With the recent news that Tesla has now purchased $1.5 billion in bitcoin, there's going to be no shortage of people that follow Elon Musk and make their first foray into crypto as well. And, since a majority of the country is broke, it seems like a great time for what is essentially crypto lending to emerge.
Enter "flash loans" - a new service where borrowers can very quickly take collateral free loans from lenders and use the proceeds for whatever they want, before quickly paying the loan back - sometimes in seconds. The most popular use for these loans has been arbitraging coin prices on different crypto exchanges, according to Bloomberg. But what makes these loans different is that they are "bundled into the same block of transactions being processed on the Ethereum digital ledger and are executed simultaneously".

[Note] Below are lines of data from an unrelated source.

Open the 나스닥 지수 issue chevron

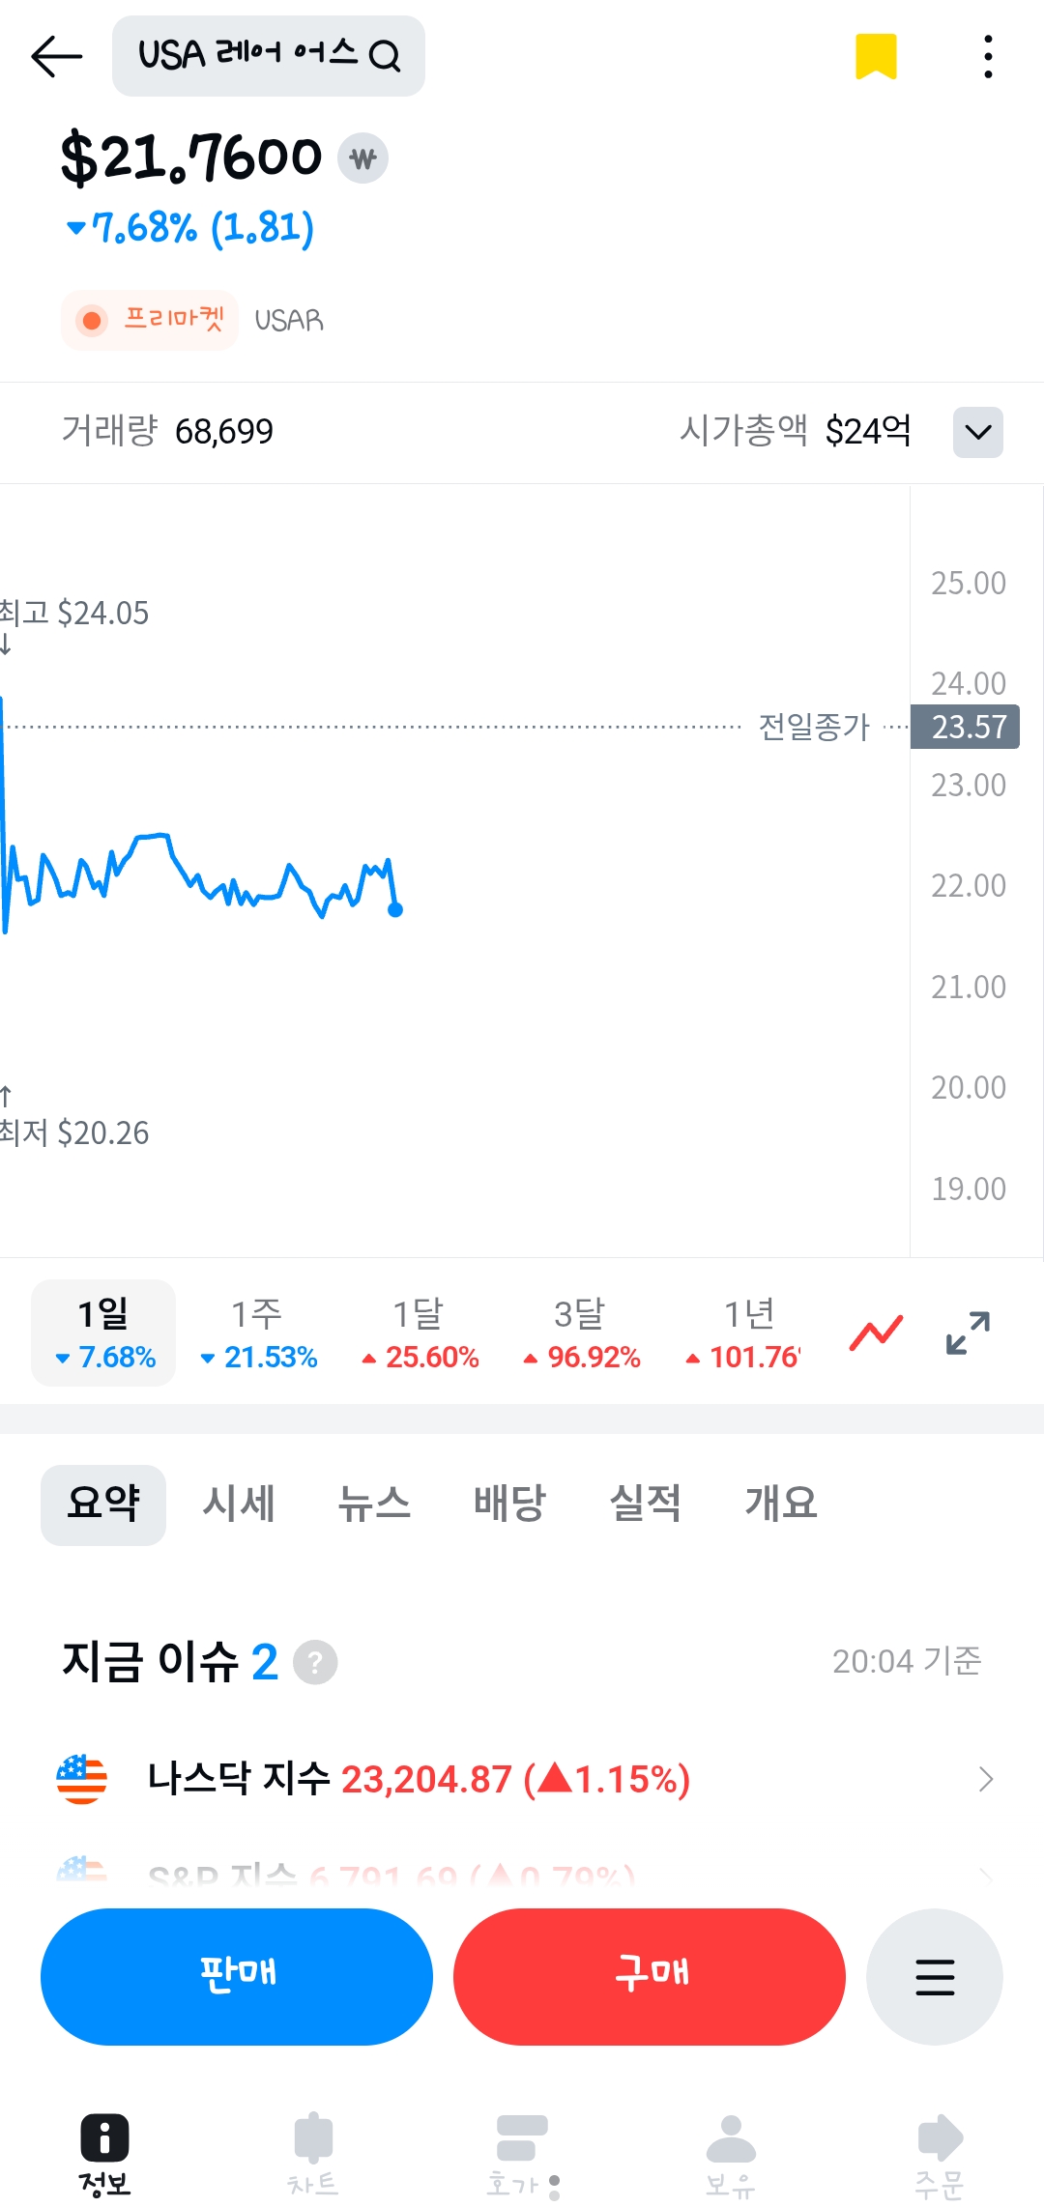[x=985, y=1779]
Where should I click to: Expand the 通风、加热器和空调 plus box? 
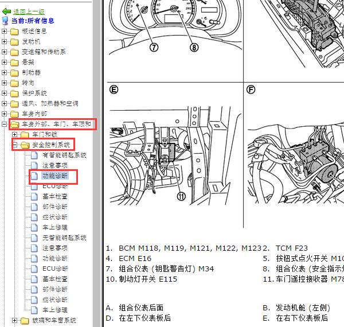5,104
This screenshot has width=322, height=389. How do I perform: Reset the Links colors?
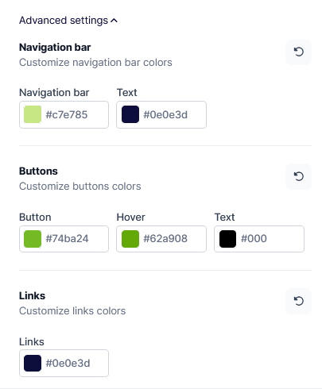(x=298, y=301)
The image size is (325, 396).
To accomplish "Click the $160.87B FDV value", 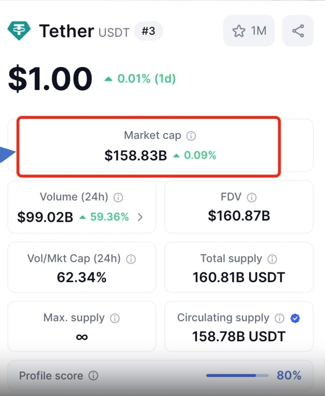I will 239,216.
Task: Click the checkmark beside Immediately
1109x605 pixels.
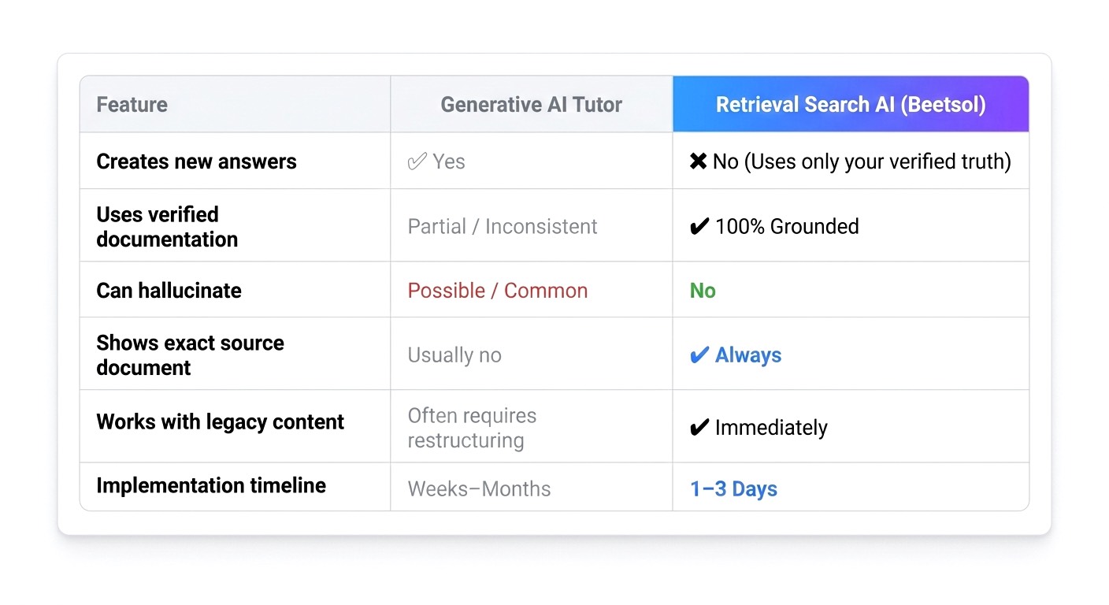Action: point(699,428)
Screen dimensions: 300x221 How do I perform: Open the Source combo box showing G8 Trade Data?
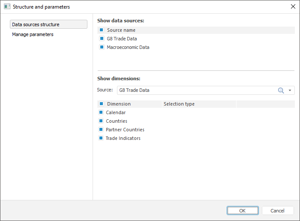pos(197,90)

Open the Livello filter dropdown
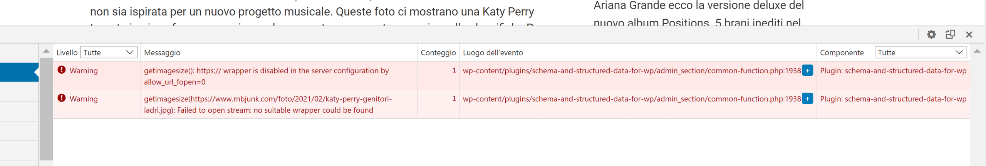tap(109, 53)
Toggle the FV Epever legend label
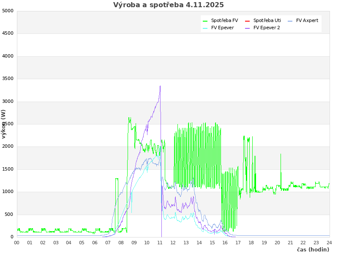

The loans sometimes take just seconds:
In the example, the transaction gets submitted to the network, temporarily lending the borrower the funds. If the trade isn’t profitable, the borrower can reject the transaction, meaning that the lender gets their funds back in either case. As far as the blockchain is concerned, the lender always had the funds. The user pays blockchain processing fees.

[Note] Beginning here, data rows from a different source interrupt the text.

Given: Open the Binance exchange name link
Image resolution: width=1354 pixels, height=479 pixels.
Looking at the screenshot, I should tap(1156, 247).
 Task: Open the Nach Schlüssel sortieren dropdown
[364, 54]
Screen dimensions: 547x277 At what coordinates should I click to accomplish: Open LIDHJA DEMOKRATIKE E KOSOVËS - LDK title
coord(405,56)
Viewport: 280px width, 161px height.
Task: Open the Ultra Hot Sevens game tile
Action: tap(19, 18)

“In a way, flash loans make everyone a whale,” said Nikola Jankovic of loan provider DeFi Saver. Another player in the flash loan space, Aave, says it has already processed $2 billion in flash loans just last year alone.
The outlook for the loans is robust, according to crypto investor Aaron Brown: “I can see them becoming big. The same thing exists conceptually in the traditional financial system. I can buy and sell things for many times my total wealth during a day, as long as by the end of the day everything nets out to a positive balance. It’s just with crypto there is no settlement delay, so to do the same thing you need flash loans."

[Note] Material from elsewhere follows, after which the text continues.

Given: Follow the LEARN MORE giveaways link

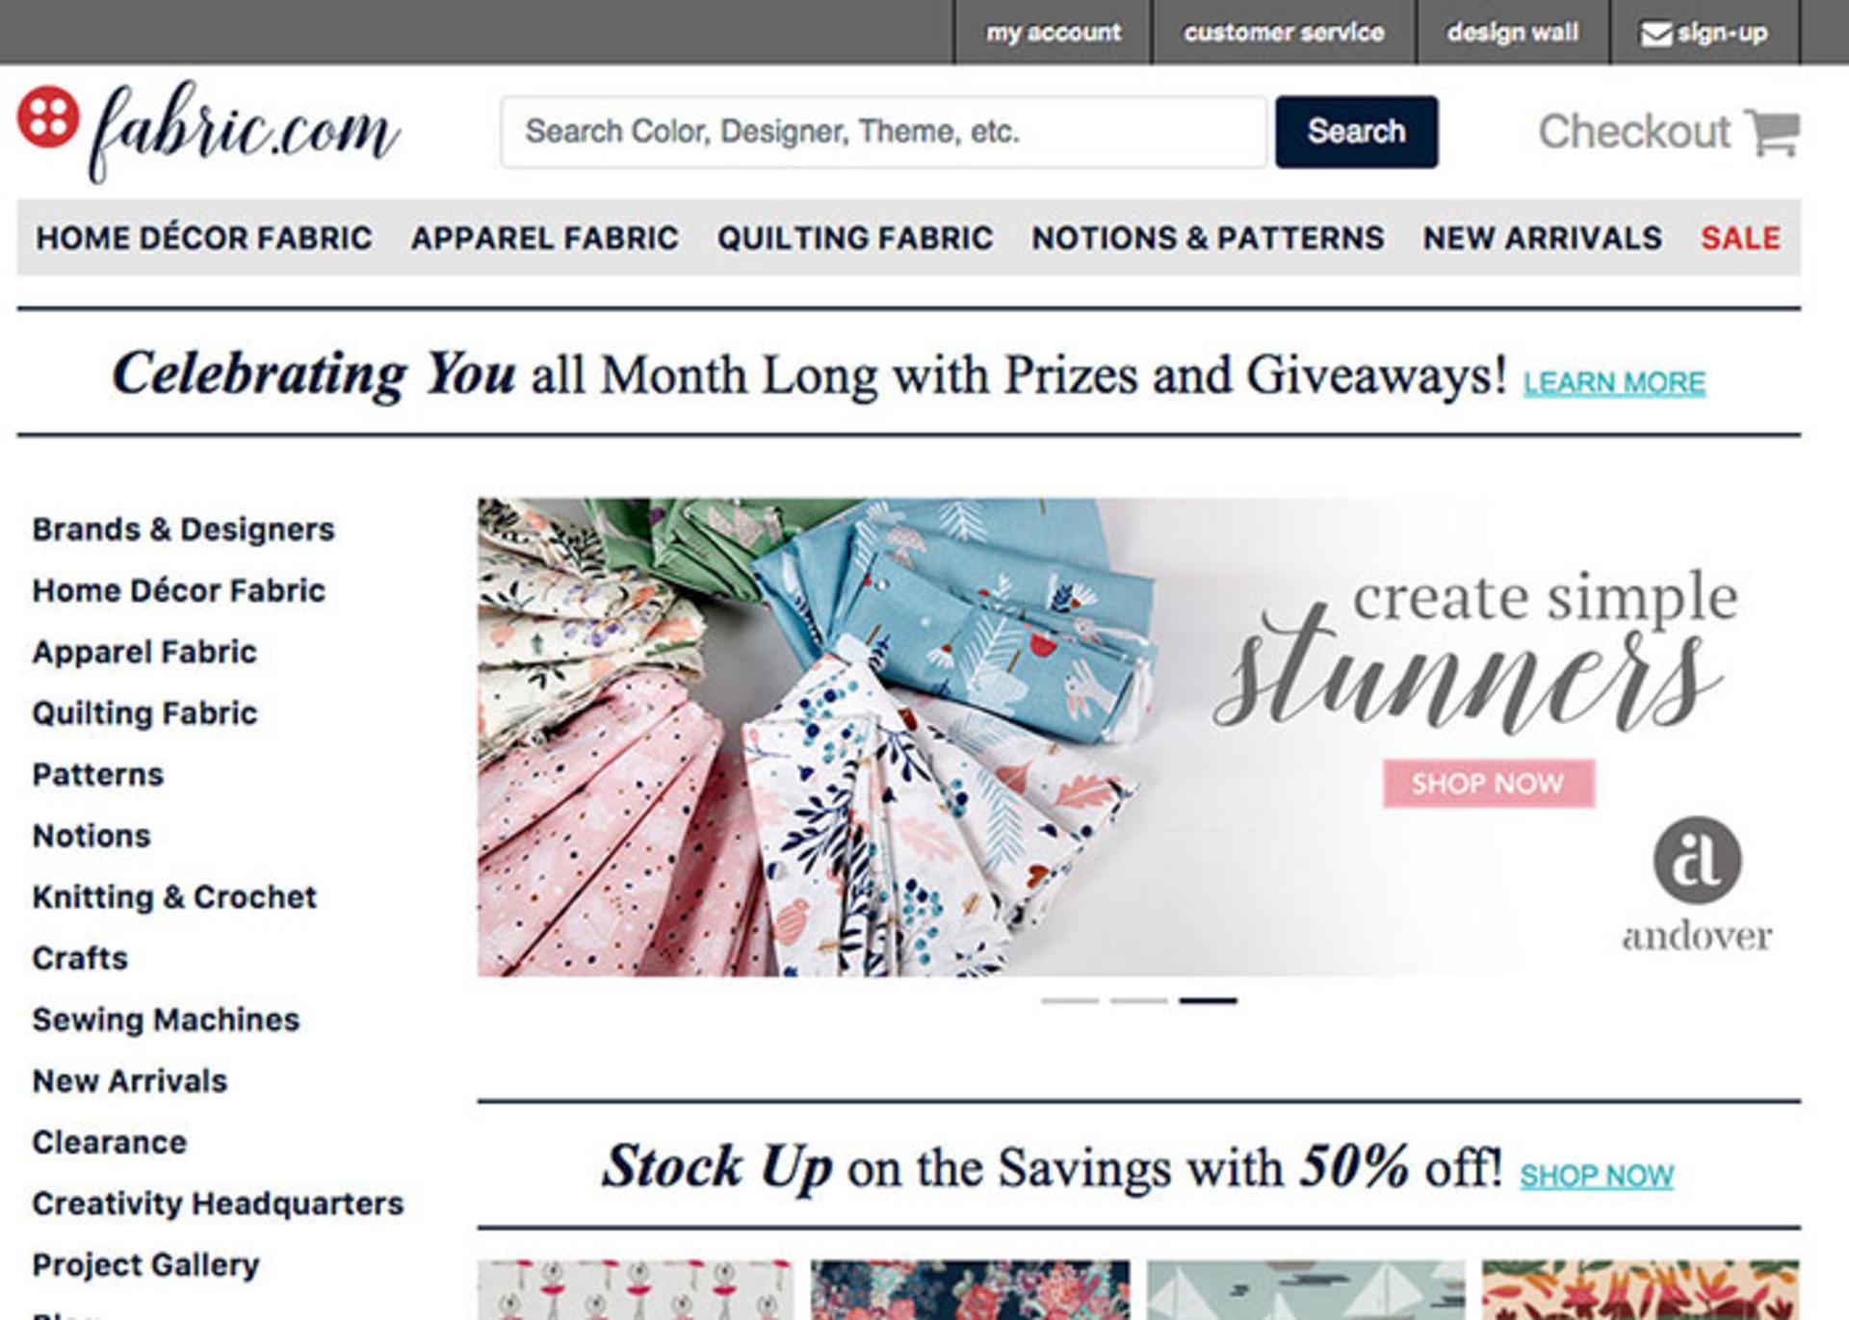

“At the end of the day, flash loans are going to be everywhere,” Stani Kulechov, Aave's CEO, said.
Jack Purdy, an analyst at researcher Messari commented: “They have the potential to greatly increase market efficiency as there are no longer high capital costs to exploiting arbitrage opportunities. When anyone in the world can execute these trades across disparate markets, it helps crypto prices converge, tightening spreads and reducing inefficiencies.”
On the other side of the "coin", however, the loans can also be used to manipulate coin prices. “Flash loans will continue to be associated with manipulation and hacks. But they’re not really essential to those things, they just mean manipulators and hackers no longer need capital,” Aaron Brown concluded.